In his autobiography, Benjamin Franklin advised on how to keep friends and influence people:
“I took delight in it, practiced it continually, and grew very artful and expert in drawing people, even of superior knowledge into concessions the consequences of which they did not foresee, entangling them in difficulties out of which they could not extricate themselves, and so obtaining victories that neither myself nor my cause always deserved. I continued this method some few years but gradually left it, retaining only the habit of expressing myself in terms of modest diffidence, never using when I advance anything that may possibly be disputed the words, “certainly,” “undoubtedly,” or any others that give the air of positiveness to an opinion; but rather say, “I conceive or apprehend a thing to be so or so,” “It appears to me,” or “I should think it so or so, for such and such reasons,” or “I imagine it to be so,” or “It is so if I am not mistaken.”
If you desire instruction and improvement from the knowledge of others, you should not at the same time express yourself as firmly fixed in your present opinions; modest and sensible men, who do not love disputation, will probably leave you undisturbed in the possession of your error. In adopting such a manner you can seldom expect to please your hearers, or to persuade those whose concurrence you desire.

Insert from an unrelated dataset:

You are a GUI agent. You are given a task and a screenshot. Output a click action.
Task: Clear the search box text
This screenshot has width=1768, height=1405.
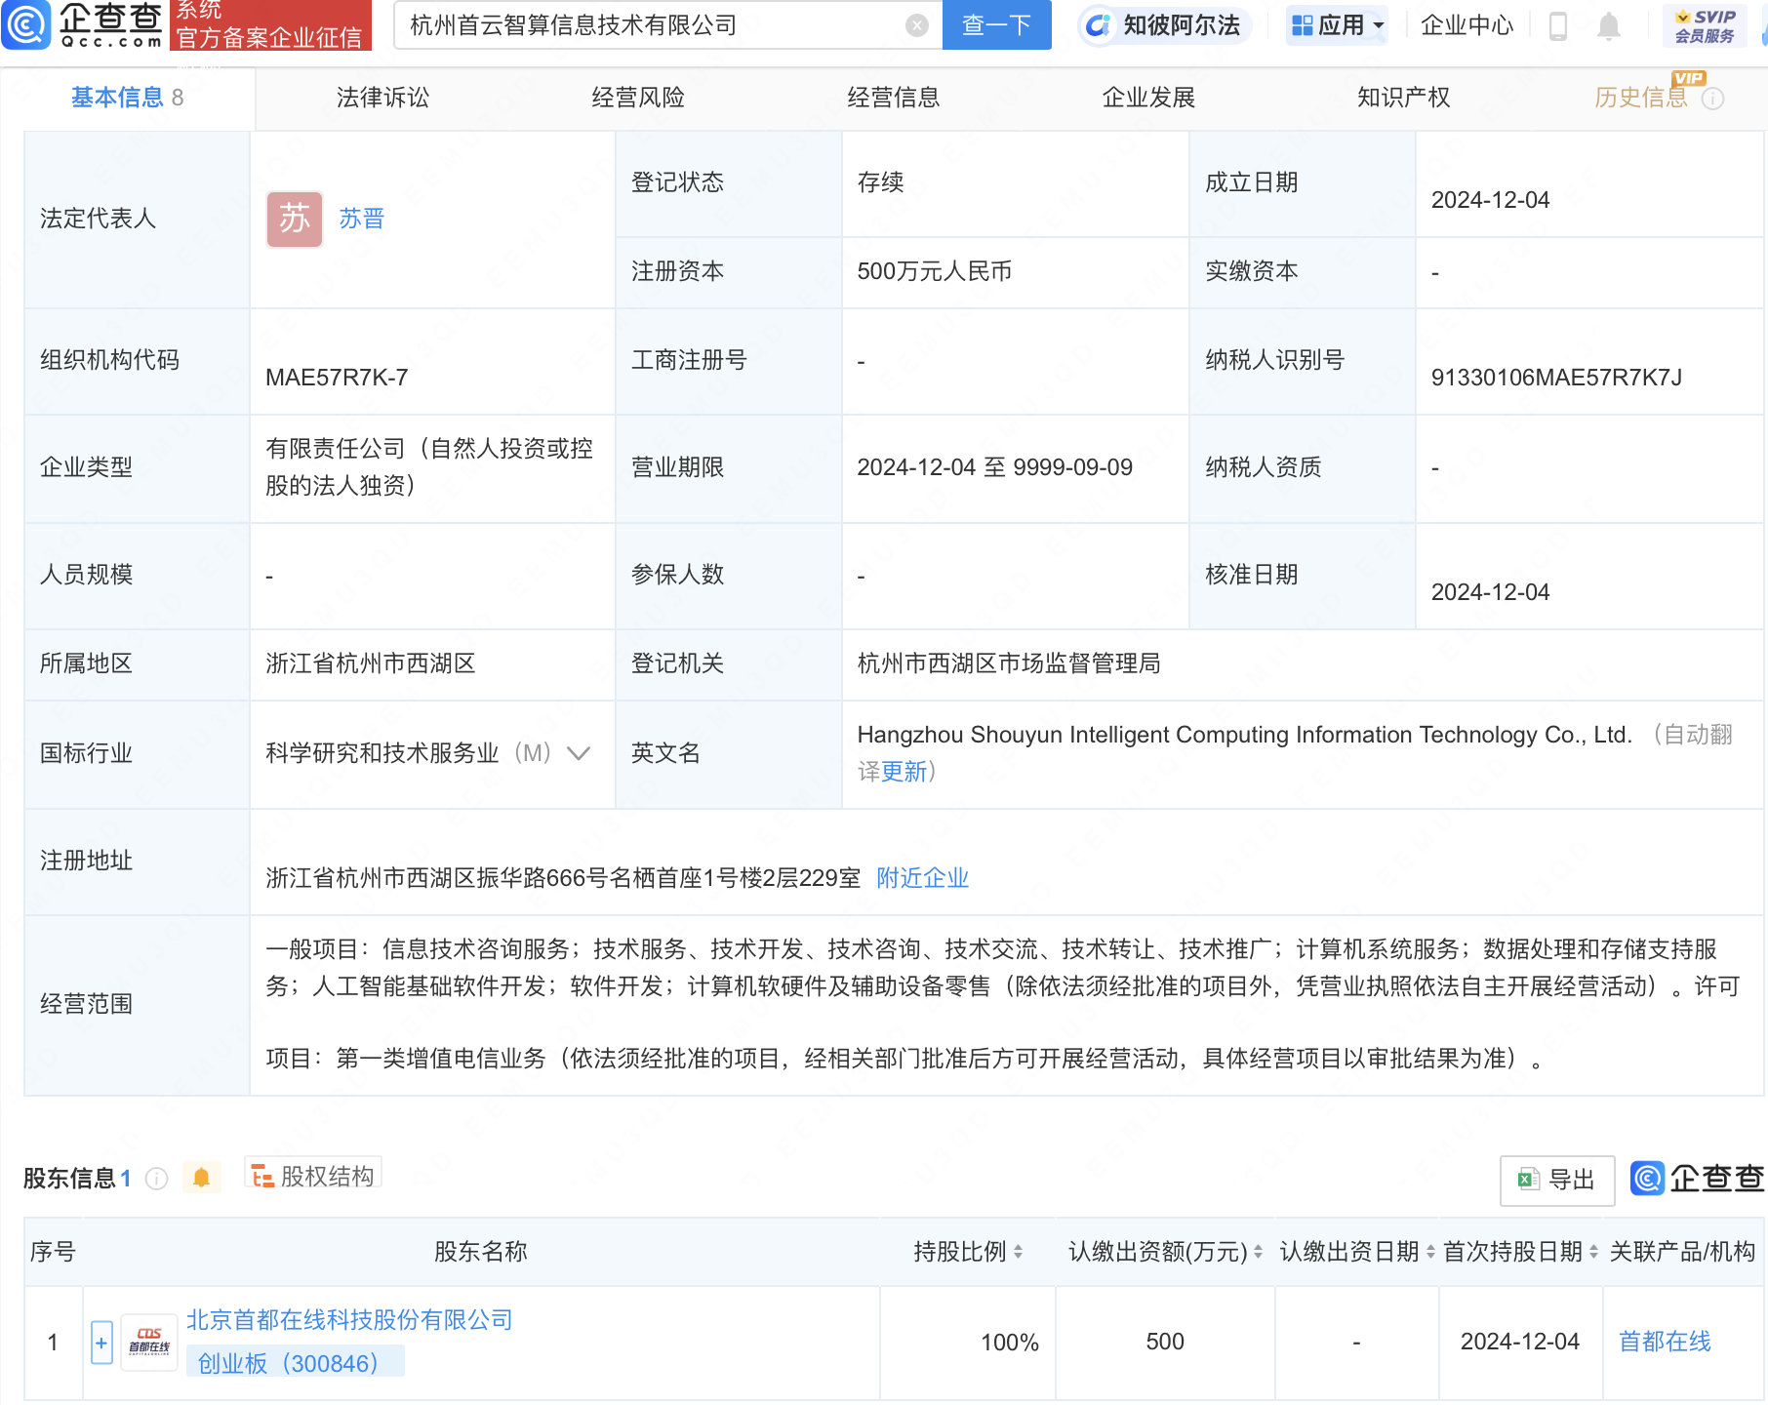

You need to pick your battles and you would be well advised to follow Franklin’s counsel when engaging with a colleague. If someone has built a career and a reputation on a particular idea which you believe is wrong and you set out to prove why you can expect an aggressive response because you’ve effectively challenged the value of their life. Challenging colleagues on minor issues that are not earth shattering and may in fact help you clarify and strengthen your own view can be extraordinarily helpful but if you prove them wrong, even if only in your mind and on the basis of your view of the evidence, you need to prepare for combat.